*How to complete this task:* The answer must be the number of lines in the listing below that contain "Navidad", and nothing else.
----------------
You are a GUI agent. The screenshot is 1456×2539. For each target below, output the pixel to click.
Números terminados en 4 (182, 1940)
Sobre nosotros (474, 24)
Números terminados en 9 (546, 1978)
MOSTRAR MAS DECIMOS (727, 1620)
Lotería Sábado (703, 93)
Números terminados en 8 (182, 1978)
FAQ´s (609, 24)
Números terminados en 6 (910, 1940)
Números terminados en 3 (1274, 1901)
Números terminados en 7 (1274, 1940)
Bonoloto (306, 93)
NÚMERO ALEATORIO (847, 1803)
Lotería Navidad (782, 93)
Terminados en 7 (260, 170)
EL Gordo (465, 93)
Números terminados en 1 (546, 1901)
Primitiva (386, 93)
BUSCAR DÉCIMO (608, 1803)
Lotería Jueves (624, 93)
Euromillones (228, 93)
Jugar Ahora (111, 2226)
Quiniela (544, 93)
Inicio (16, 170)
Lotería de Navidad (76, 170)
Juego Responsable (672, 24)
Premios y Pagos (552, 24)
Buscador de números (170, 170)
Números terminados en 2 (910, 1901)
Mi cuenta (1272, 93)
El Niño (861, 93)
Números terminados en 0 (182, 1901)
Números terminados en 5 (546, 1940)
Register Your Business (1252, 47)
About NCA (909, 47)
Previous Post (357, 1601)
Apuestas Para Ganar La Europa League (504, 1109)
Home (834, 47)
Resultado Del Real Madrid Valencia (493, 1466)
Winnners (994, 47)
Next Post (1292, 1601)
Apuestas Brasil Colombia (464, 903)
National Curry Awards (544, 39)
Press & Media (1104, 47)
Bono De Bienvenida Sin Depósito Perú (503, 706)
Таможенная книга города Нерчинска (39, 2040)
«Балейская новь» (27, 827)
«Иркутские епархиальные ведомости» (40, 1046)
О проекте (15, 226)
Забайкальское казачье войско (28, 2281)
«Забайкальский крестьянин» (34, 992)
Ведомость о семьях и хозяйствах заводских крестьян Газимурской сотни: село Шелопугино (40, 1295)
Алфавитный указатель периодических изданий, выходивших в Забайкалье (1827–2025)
----------------
*Task answer:* 2